La morte, purtroppo, è ancora un tabù da sfatare.

Per questo la figura professionale dell’Assistente Spirituale in questo contesto storico svolge una missione molto importante: accompagna le persone nell’ultimo tratto dell’esistenza e i loro famigliari nell’attraversamento del dolore della perdita.

Vero è che per la formazione esistenziale filosofica che struttura interiormente all’accompagnamento nel fine vita, si può affermare che l’assistente spirituale Bhaktivedanta è anche un educatore che agevola le persone a comprendere cos’è la morte, il processo del morire e il senso profondo che è insito nell’ultimo tratto dell’esistenza.

Sono fermamente convinta che ci sarà sempre più bisogno di figure professionali che accompagnino con amorevole umanità a trovare il senso più ampio di ciò che accade: in un percorso di malattia, in una dipartita improvvisa, in una lunga agonia, nell’elaborazione di una perdita. Il senso della vita e le opportunità che in sé nasconde la morte non si possono comprendere quando siamo di “lá”; dobbiamo realizzarle in questa vita se vogliamo morire bene.

La paura della morte è così radicata negli individui tanto da negare il fatto che può essere vicina più di quanto si immagini. Si cerca così di spostare questo pensiero sempre un pochino più in là, come se ci fosse un tempo infinito a disposizione, ma purtroppo non corrisponde alla realtà, anzi, ogni giorno che passa ci avvicina sempre più a quel fatidico momento.

Allora cosa fare per cambiare paradigma e osservare tutto questo come un’opportunità?

Per comprendere queste possibilità celate, il percorso di studi per assistenti spirituali del CSB offre molti strumenti, affinché le persone possano imparare ad essere presenti con umanità e amore sia nella vita sia nella morte. È nella comprensione di ciò che ci è oscuro che si dipanano le paure e la millenaria scienza dello Yoga offre prospettive che donano serenità e speranza rispetto al tema della morte, considerata come un momento di passaggio che traghetta verso una dimensione altra e non come la fine di tutto.
Si è così radicati sul fatto che la realtà sia ciò che si vede con i propri occhi che sfugge, invece, quanto altro c’è da esplorare.
Il maestro Marco Ferrini ricorda, citando i testi dello Yoga, nelle sue apprezzate visualizzazioni meditative che: “Noi non siamo il corpo, noi viaggiamo in un corpo…” e per forza di cose questo corpo invecchia, si ammala e muore. Vero è che la nostra essenza, la nostra anima, vive da sempre e per sempre e continua il suo viaggio in un’altra dimensione.

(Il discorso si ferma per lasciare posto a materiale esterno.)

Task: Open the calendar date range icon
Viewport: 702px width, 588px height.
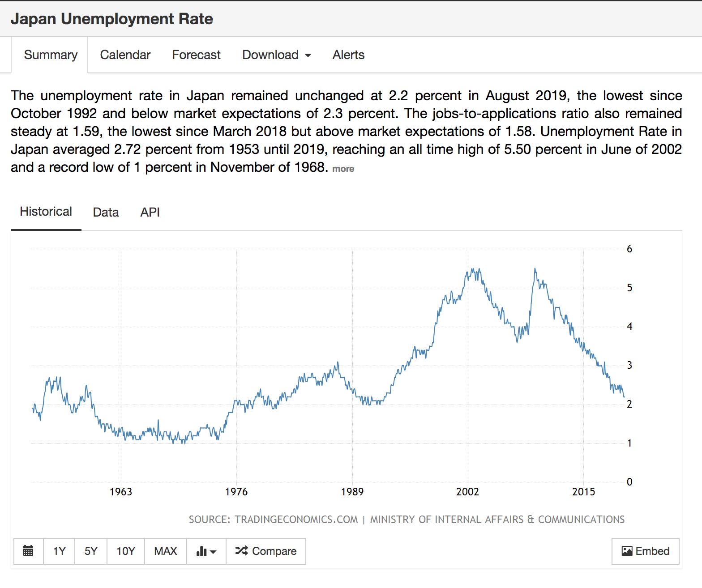Action: [28, 551]
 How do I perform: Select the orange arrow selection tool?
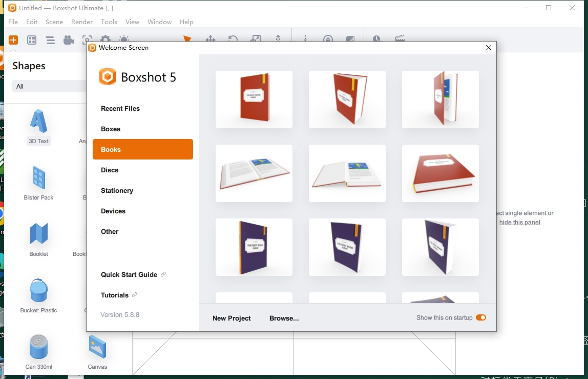(187, 39)
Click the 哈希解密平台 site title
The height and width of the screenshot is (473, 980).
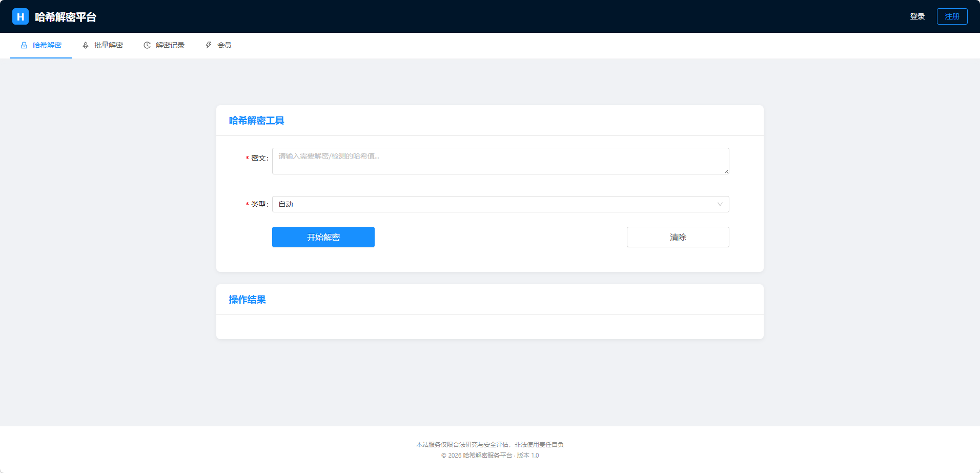tap(66, 17)
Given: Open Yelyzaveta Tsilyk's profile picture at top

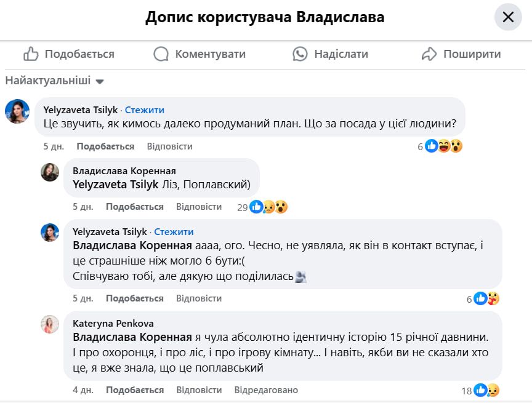Looking at the screenshot, I should point(17,111).
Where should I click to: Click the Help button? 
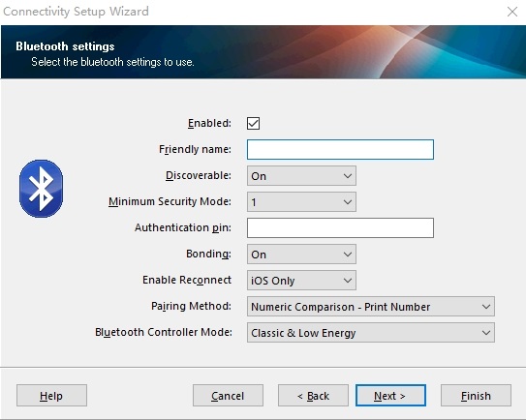coord(51,396)
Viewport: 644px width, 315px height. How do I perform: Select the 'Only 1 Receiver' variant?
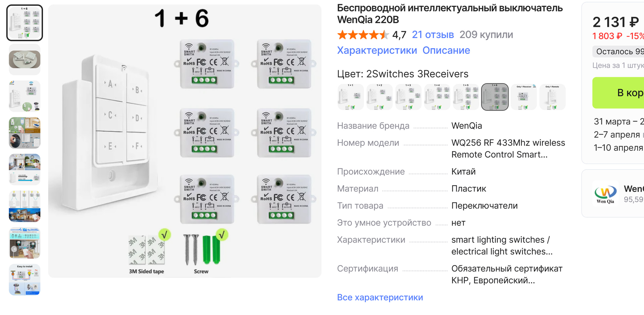[524, 97]

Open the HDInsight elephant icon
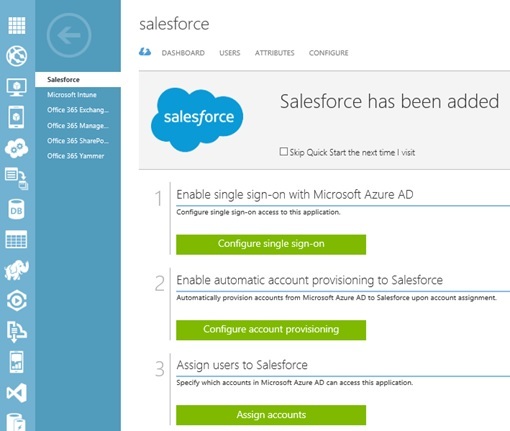pyautogui.click(x=17, y=270)
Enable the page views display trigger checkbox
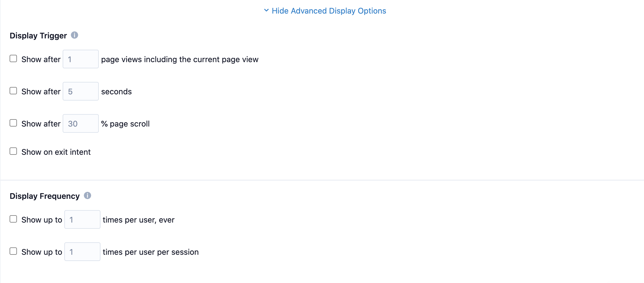Image resolution: width=644 pixels, height=283 pixels. pos(13,58)
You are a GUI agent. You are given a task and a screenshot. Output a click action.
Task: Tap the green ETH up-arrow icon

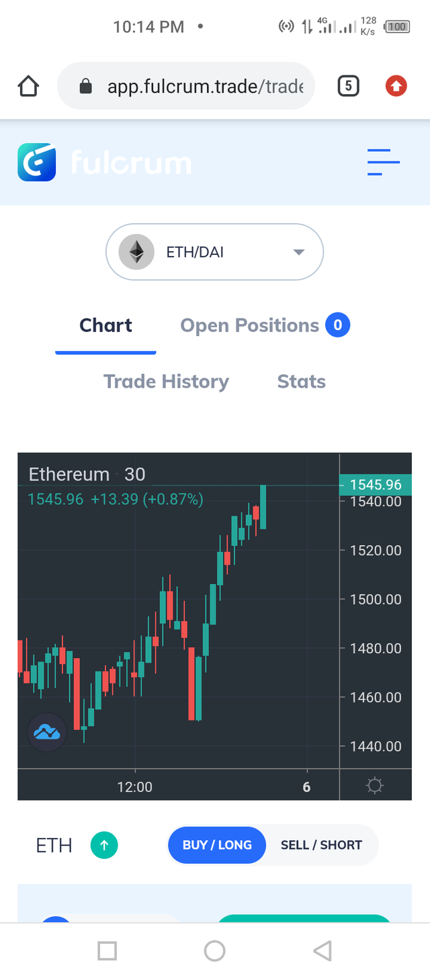[104, 845]
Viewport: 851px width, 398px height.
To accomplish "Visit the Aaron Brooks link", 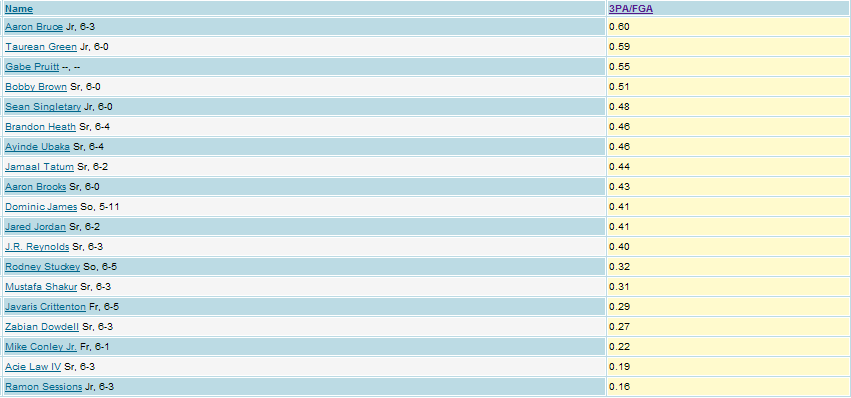I will pyautogui.click(x=36, y=187).
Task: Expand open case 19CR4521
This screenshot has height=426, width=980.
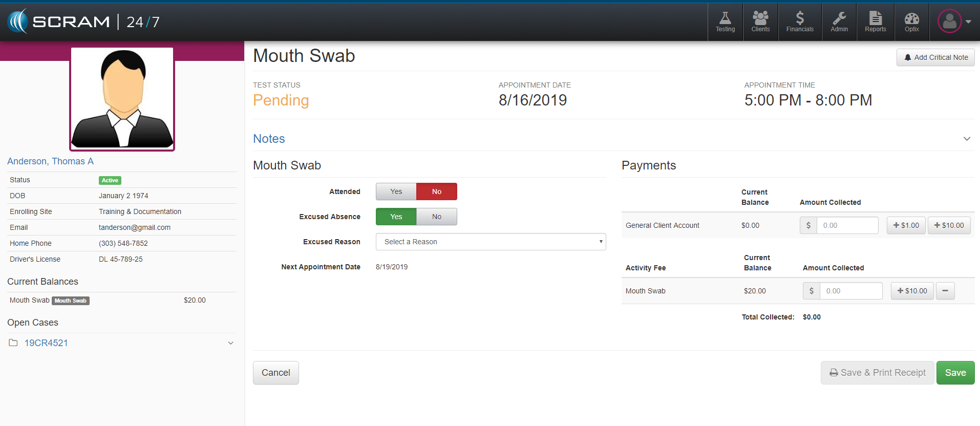Action: pyautogui.click(x=230, y=343)
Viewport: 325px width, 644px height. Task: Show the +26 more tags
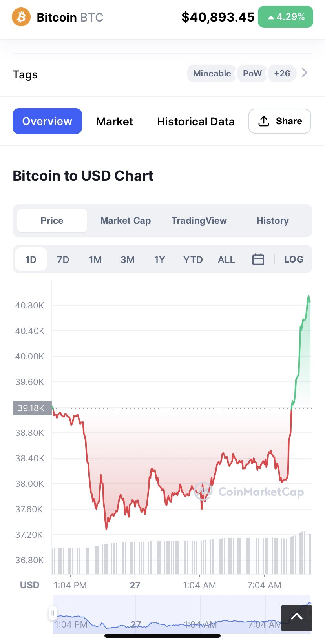pos(282,73)
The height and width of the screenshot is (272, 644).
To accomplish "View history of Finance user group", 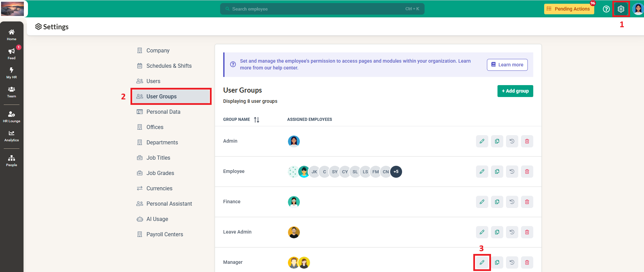I will (512, 202).
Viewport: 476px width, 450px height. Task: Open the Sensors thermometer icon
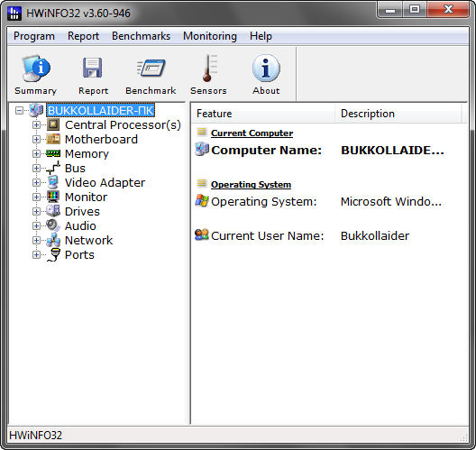[209, 69]
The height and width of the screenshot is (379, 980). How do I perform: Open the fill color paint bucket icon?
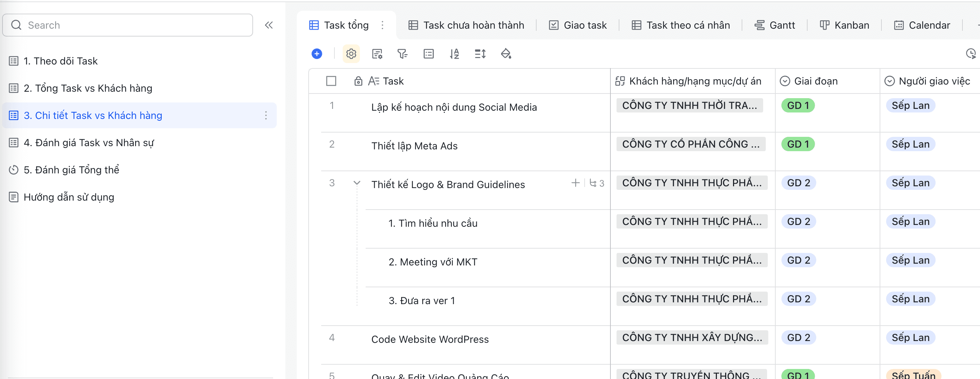click(x=506, y=54)
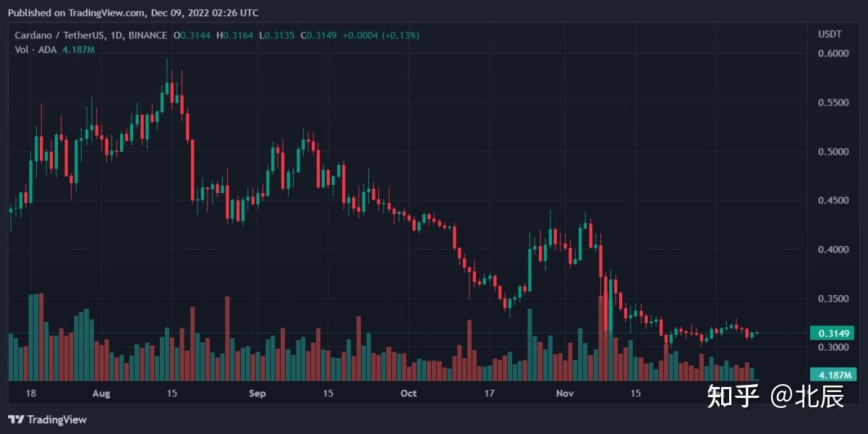Click the 0.4000 price axis level

833,250
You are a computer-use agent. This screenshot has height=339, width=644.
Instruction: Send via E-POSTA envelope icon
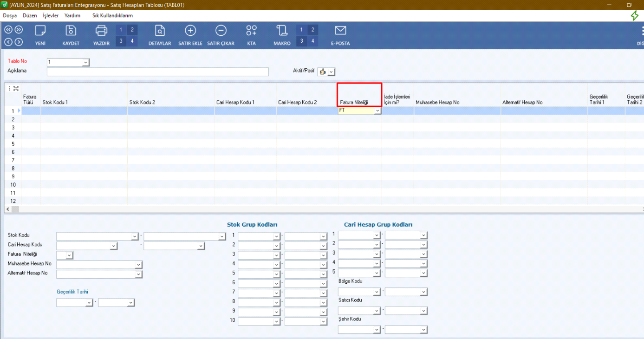point(340,31)
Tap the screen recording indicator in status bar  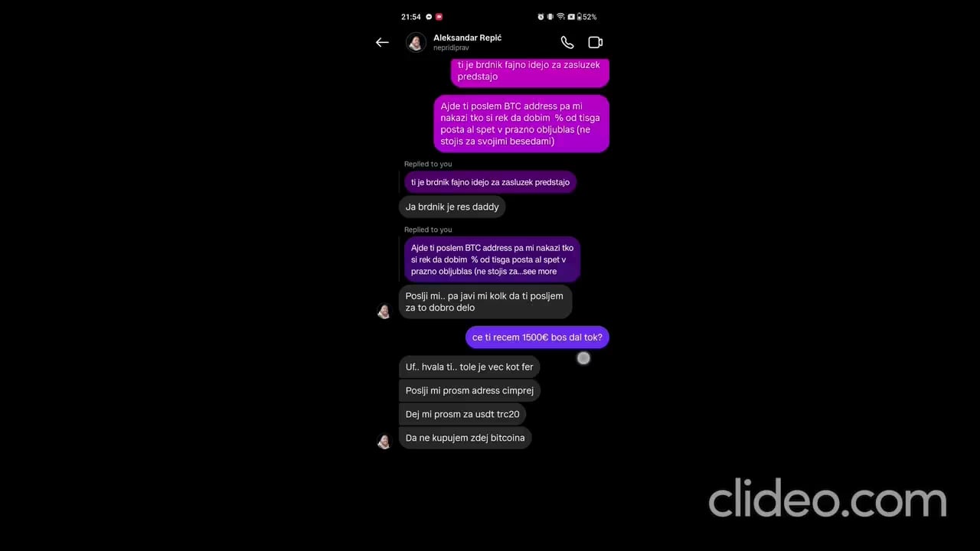pyautogui.click(x=439, y=17)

In questa prospettiva, nel percorso per assistenti spirituali del Centro Studi Bhaktivedanta si possano acquisire conoscenze che sviluppano ulteriori e più evolute consapevolezze, che sono aperte alla speranza e alla progettualità anche nel processo del morire.

Tra le pratiche che vengono usate nell’accompagnamento spirituale, le narrazioni hanno un posto di rilievo. La letteratura vedica si avvale di un ampio compendio di storie che hanno un altissimo valore di conoscenza ed esperienza. In particolare il Bhagavata Purana, detto anche Shriman Bhagavatam, è un’opera narrativa unica nel suo genere, costituita da 18.000 versi. Ci si può chiedere: come un’opera così antica e lontanissima da noi, possa offrire prospettive all’uomo e alla donna moderni? Il maestro Ferrini risponde in modo davvero semplice a questo quesito, partendo dal fatto che si tratta di un’opera di filosofia perenne che non teme il passare degli anni. Il focus che la rende sempre attuale è che gli uomini e le donne, da che mondo e mondo, hanno sempre tutti gli stessi problemi: sebbene queste narrazioni siano state scritte migliaia di anni or sono, parlano di crisi, conflitti relazionali, atti meschini per raggiungere il potere, guerre fratricide e soprattutto di morte. Infatti, lo Shriman Bhagavatam è un insieme di storie sulla morte e su come prepararsi a tale evento narrate a Re Parikshit che, come diremmo ai giorni nostri, ha ricevuto una diagnosi infausta e sa che deve morire entro 7 giorni.

Se ti mettessi nei suoi panni cosa faresti?
A cosa daresti priorità?
In che misura entreresti nel panico e nella disperazione?

Re Parikshit, persona saggia e illuminata, decide di lasciare tutto, demanda ogni potere, sveste gli abiti da sovrano e si siede ai piedi di Shukadeva Gosvami chiedendogli di aiutarlo a prepararsi a questo evento. Questo grande Maestro allora gli narra storie che toccano e smuovono il profondo dell’animo.
Storie che hanno uno straordinario principio curativo attraverso l’ascolto.

Le narrazioni diventano dei catalizzatori attraverso l’ascolto, è ascoltando che Re Parikshit si libera dalle sue paure e dai suoi condizionamenti. Queste storie ricche di simboli e di contenuti archetipi lavorano e purificano la mente profonda, spargendo semi importanti nella memoria psichica sottile che se ne dipartirà con l’anima nel momento della morte, semi che germoglieranno e daranno frutti nel momento più opportuno, perché nulla è mai perduto.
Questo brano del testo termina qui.